**DATASET RECORDS:**
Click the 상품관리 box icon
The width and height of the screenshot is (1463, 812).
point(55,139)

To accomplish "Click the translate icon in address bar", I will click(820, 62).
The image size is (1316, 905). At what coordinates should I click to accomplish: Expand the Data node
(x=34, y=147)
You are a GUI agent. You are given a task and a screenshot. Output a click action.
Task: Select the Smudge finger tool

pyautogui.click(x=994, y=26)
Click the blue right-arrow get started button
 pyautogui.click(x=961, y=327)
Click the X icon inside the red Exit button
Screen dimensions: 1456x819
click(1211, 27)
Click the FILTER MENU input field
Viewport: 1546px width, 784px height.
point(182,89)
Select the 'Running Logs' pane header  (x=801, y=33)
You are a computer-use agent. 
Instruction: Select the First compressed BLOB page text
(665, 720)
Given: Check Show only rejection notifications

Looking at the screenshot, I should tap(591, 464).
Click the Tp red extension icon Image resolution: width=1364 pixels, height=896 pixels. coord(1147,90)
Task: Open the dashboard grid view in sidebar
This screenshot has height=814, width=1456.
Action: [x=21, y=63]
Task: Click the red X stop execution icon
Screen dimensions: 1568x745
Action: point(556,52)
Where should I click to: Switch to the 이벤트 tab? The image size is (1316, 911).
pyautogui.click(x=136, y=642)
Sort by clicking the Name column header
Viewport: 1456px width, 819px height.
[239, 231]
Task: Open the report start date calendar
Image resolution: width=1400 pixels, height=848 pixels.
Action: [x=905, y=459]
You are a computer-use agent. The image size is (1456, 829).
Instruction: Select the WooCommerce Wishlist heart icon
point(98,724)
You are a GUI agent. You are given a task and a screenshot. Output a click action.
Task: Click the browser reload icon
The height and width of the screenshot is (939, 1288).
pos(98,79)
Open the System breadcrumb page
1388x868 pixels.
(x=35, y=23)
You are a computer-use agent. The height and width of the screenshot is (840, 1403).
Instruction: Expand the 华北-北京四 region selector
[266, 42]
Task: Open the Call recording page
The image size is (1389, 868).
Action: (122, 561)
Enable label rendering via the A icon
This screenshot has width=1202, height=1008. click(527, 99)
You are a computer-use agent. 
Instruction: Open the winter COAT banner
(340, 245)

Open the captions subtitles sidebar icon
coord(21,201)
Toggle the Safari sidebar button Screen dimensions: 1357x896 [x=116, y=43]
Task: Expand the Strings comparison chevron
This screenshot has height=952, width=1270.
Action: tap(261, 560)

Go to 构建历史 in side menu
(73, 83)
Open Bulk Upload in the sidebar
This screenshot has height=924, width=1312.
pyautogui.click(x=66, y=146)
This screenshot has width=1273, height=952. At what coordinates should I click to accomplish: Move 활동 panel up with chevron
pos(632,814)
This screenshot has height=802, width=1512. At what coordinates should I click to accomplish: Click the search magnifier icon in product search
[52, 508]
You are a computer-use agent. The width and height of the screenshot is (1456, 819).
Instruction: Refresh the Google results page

**PROBLEM STATEMENT:** Copy out the data above, word for word.

**COMPLETED EXERCISE:**
Click the 상품관리 box icon
The width and height of the screenshot is (1463, 812).
point(55,139)

To accomplish "Click the translate icon in address bar", I will click(820, 62).
The image size is (1316, 905). At what coordinates should I click to accomplish: Expand the Data node
(x=34, y=147)
You are a GUI agent. You are given a task and a screenshot. Output a click action.
Task: Select the Smudge finger tool

pyautogui.click(x=994, y=26)
Click the blue right-arrow get started button
 pyautogui.click(x=961, y=327)
Click the X icon inside the red Exit button
Screen dimensions: 1456x819
click(1211, 27)
Click the FILTER MENU input field
Viewport: 1546px width, 784px height.
point(182,89)
Select the 'Running Logs' pane header  (x=801, y=33)
You are a computer-use agent. 
Instruction: Select the First compressed BLOB page text
(665, 720)
Given: Check Show only rejection notifications

Looking at the screenshot, I should tap(591, 464).
Click the Tp red extension icon Image resolution: width=1364 pixels, height=896 pixels. coord(1147,90)
Task: Open the dashboard grid view in sidebar
This screenshot has height=814, width=1456.
Action: [x=21, y=63]
Task: Click the red X stop execution icon
Screen dimensions: 1568x745
Action: point(556,52)
Where should I click to: Switch to the 이벤트 tab? The image size is (1316, 911).
pyautogui.click(x=136, y=642)
Sort by clicking the Name column header
Viewport: 1456px width, 819px height.
[239, 231]
Task: Open the report start date calendar
Image resolution: width=1400 pixels, height=848 pixels.
Action: [x=905, y=459]
You are a computer-use agent. The image size is (1456, 829).
Instruction: Select the WooCommerce Wishlist heart icon
point(98,724)
You are a GUI agent. You are given a task and a screenshot. Output a click action.
Task: Click the browser reload icon
The height and width of the screenshot is (939, 1288).
pos(98,79)
Open the System breadcrumb page
1388x868 pixels.
(x=35, y=23)
You are a computer-use agent. The height and width of the screenshot is (840, 1403).
Instruction: Expand the 华北-北京四 region selector
[266, 42]
Task: Open the Call recording page
The image size is (1389, 868).
Action: (122, 561)
Enable label rendering via the A icon
This screenshot has width=1202, height=1008. click(527, 99)
You are a computer-use agent. 
Instruction: Open the winter COAT banner
(340, 245)

Open the captions subtitles sidebar icon
coord(21,201)
Toggle the Safari sidebar button Screen dimensions: 1357x896 [x=116, y=43]
Task: Expand the Strings comparison chevron
This screenshot has height=952, width=1270.
Action: tap(261, 560)

Go to 构建历史 in side menu
(73, 83)
Open Bulk Upload in the sidebar
This screenshot has height=924, width=1312.
pyautogui.click(x=66, y=146)
This screenshot has width=1273, height=952. At what coordinates should I click to accomplish: Move 활동 panel up with chevron
pos(632,814)
This screenshot has height=802, width=1512. At what coordinates should I click to accomplish: Click the search magnifier icon in product search
[52, 508]
You are a computer-use agent. The width and height of the screenshot is (1456, 819).
Instruction: Refresh the Google results page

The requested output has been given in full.